Ultraviolet (UV) Sterilizers - Tech Talk 96
In order to protect aquatic livestock held in aquariums or holding tanks, biologically treated water should be adequately disinfected before returning it from the filter system. Mechanical and biological filtration does not provide inactivation of pathogenic bacteria, protozoa and viruses.
Ultraviolet radiation (germicidal) energy is unmatched in its efficiency, simplicity and dependability when applied as a microorganism disinfectant! It is most effective for its germicidal value in a clear water application at a wavelength of 265 nanometers. With proper exposure, ultraviolet radiation energy (ultraviolet light) penetrates a microorganism's cell wall. It then destroys the nuclear material, causing abrupt modification and quickly bringing about its destruction.
At AES we hear from a lot of people who have ultraviolet (UV) sterilizers and are still experiencing disease problems. This can almost always be traced back to inadequate UV irradiation. Because it is so difficult to measure the intensity of UV energy hitting the water, many buyers have improperly sized their UV sterilizers by simply following the maximum gpm flow rate published for 15,000 µWs/cm²* (who said aquaculture was easy?).
This is the problem! You cannot compare UV sterilizers by the watt ratings alone. That would be like comparing cars by their engine size alone. The watt rating is just the starting point for comparisons.
The full amount of UV energy required to kill a microorganism must hit the organism after the energy leaves the lamp, after it leaves the quartz sleeve, after the lamp has aged and after it has passed by any turbidity and color that block the light.
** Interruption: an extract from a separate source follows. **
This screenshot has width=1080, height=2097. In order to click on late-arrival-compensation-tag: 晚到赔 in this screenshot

Low-pressure mercury type UV lamps are best suited to germicidal action because the primary radiation generated by these lamps consists almost exclusively of a spectral wavelength of 254 nanometers, which is close to the maximum peak germicidal effectiveness wavelength of 265 nanometers. This gives the low-pressure mercury type lamps an exceptional 40 percent UV energy efficiency rate between input watts and UV output watts.
Medium- and high-pressure mercury type lamps are best suited for treatments involving chemical by-products associated with industrial waste water or for the drying of printing inks, paints and adhesives, not germicidal action.
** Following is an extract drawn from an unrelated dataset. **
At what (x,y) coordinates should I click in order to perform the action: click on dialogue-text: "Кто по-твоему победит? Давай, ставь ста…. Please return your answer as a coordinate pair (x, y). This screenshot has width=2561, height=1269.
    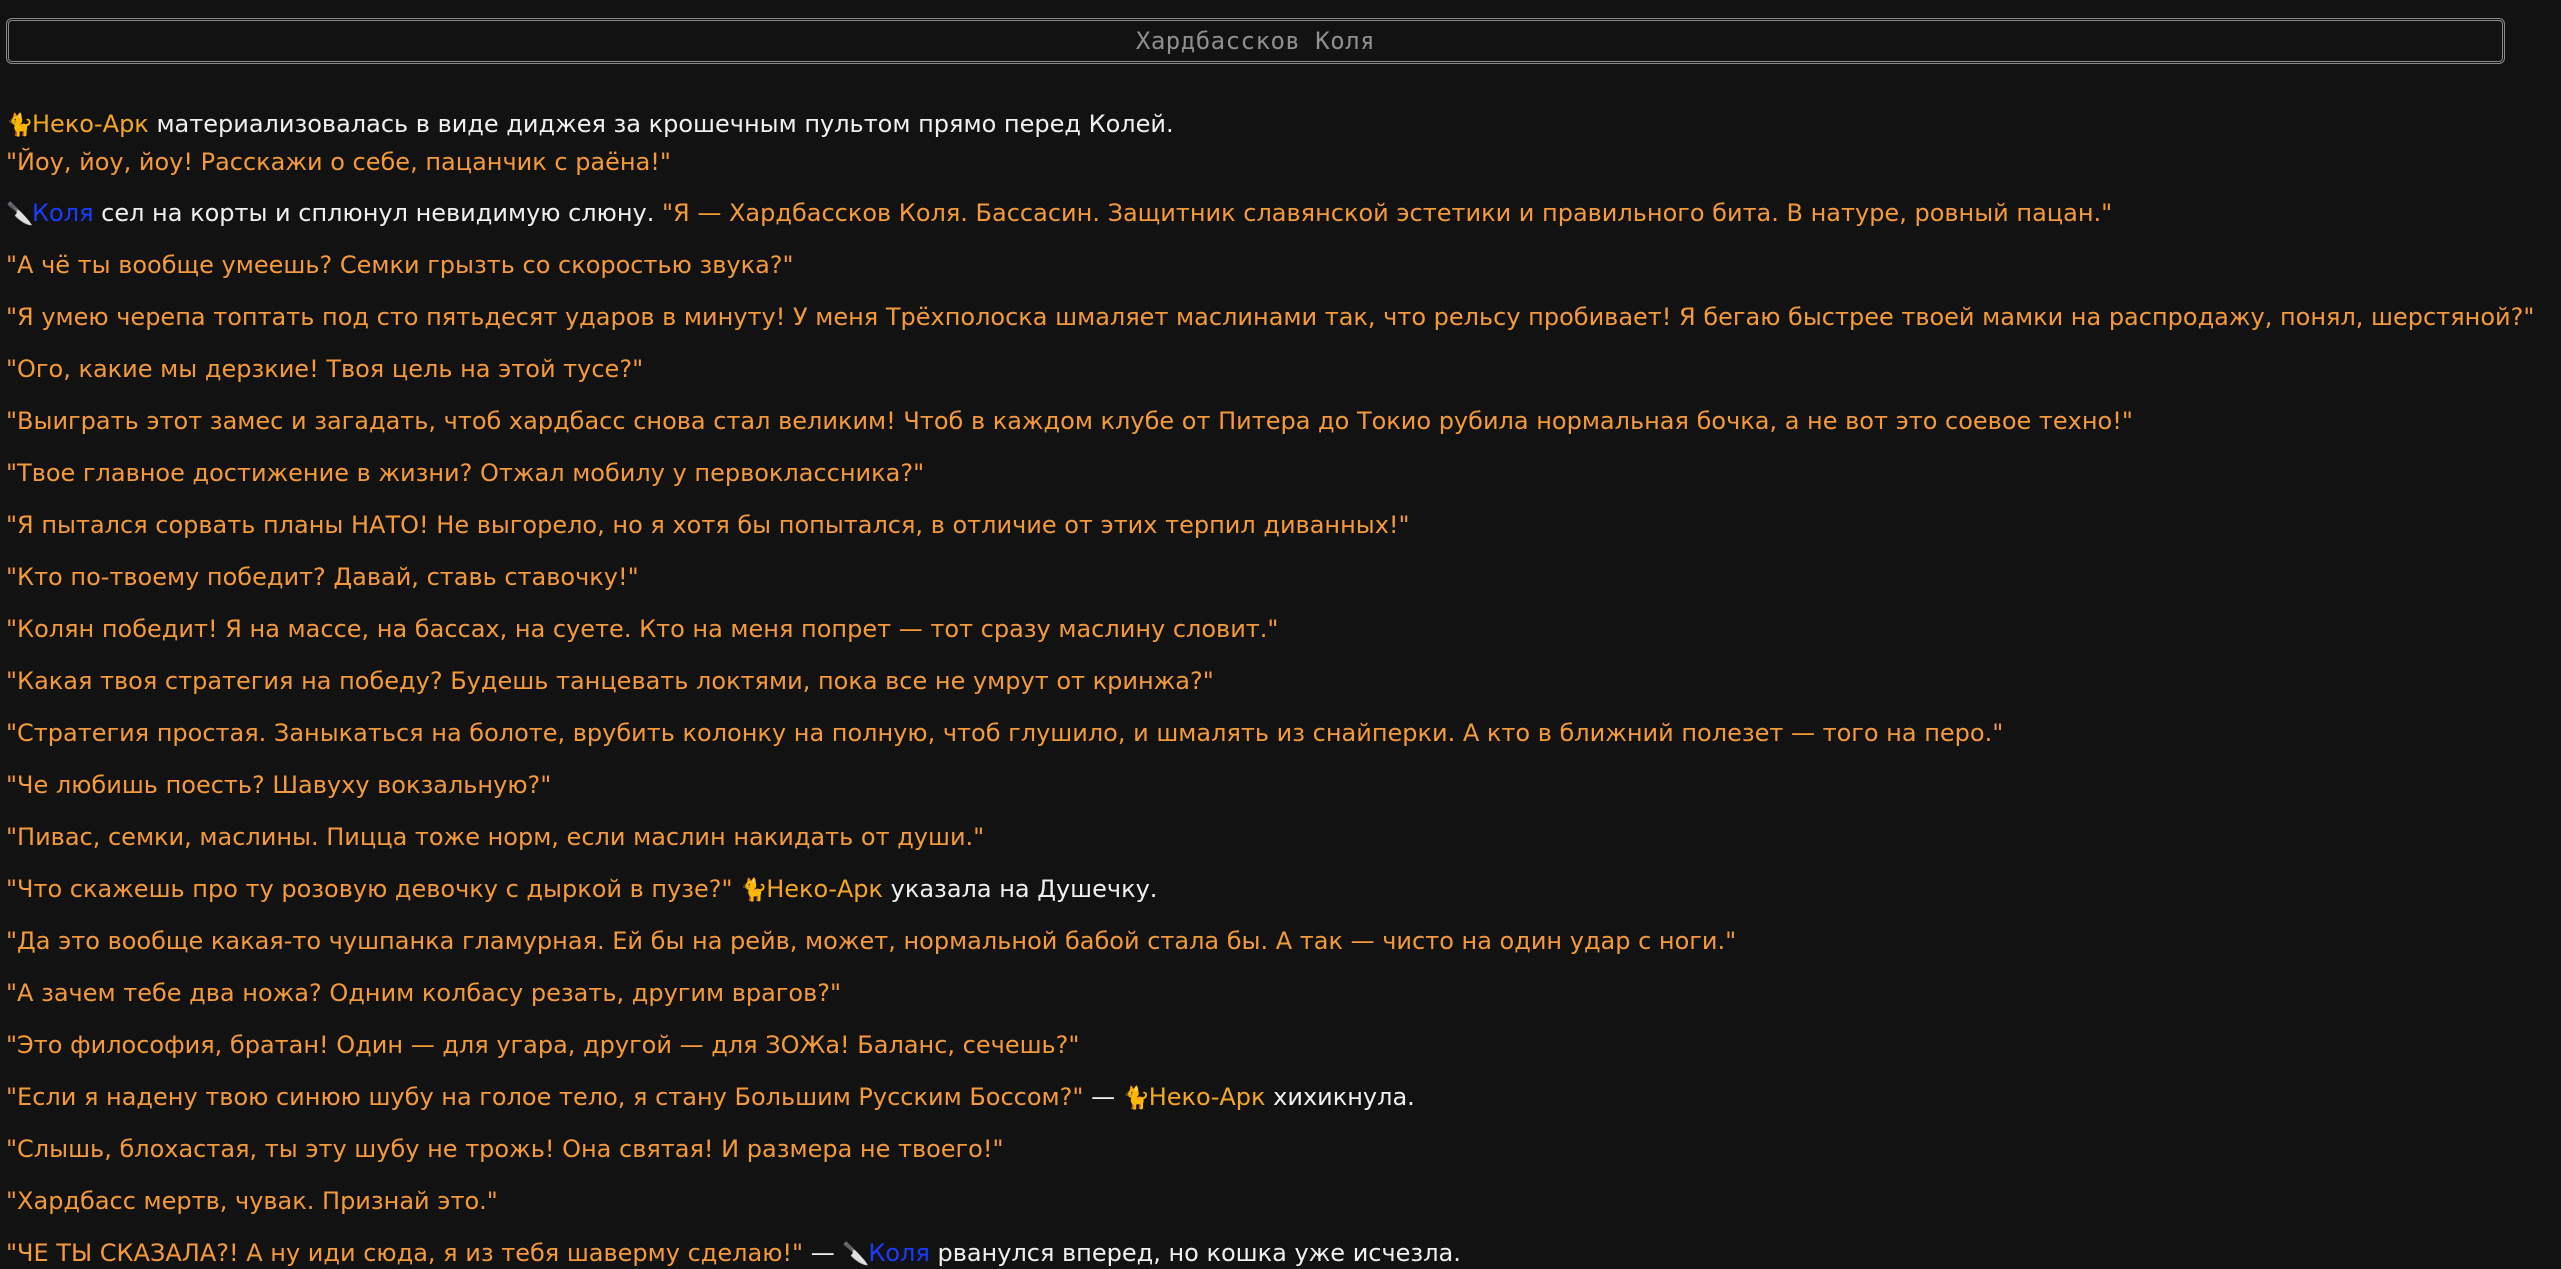
    Looking at the image, I should click on (322, 577).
The bulk of their power is in the 320 to 440 nanometer range, well outside the germicidal range.
Ultraviolet light can be very effective at eliminating viruses, bacteria, algae and fungi. The required UV exposure rate to irradiate common bacteria is 15,000 µWs/cm² , while the required UV exposure for waterborne algae is 22,000 µWs/cm² . Since it is the intensity of light that is doing the killing, we must know how much light energy to use and how much is reaching the target. Just as some sunglasses and sunscreens reduce UV intensity, so do discolored water, turbidity, dirty quartz sleeves and even some dissolved salts, such as sodium thiosulfate. Lamp temperatures may even reduce output when operated in cold water (110°F gives maximum UV output).
To ensure sterile water using UV light, first start with clear water, and have a lamp and flow rate that are sized to deliver the correct amount of irradiation for the target organism (see exposures list). If a UV light is flow rated for 15,000 µWs/cm² and you want 30,000, either double the number of lamps or reduce the flow by half, and so on for higher dosages.
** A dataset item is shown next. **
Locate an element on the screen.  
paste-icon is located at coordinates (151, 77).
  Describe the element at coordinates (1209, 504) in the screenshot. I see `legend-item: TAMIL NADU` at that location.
Be aware that some lamps age rapidly, and the manufacturer probably states the watts produced when the lamp is new. This wattage can be reduced by as much as 40 percent in as few as six months! We suggest oversizing the UV sterilizer by at least 40 percent to be sure of getting the killing power required when the lamp has aged. We also suggest changing lamps at six-month intervals. For a more in-depth look at UV sterilization and system design, consult the book Aquaculture Engineering (WQB3).
*µWs/cm² = exposure to ultraviolet light of 253.7 nm wavelength in microwattseconds per square centimeter.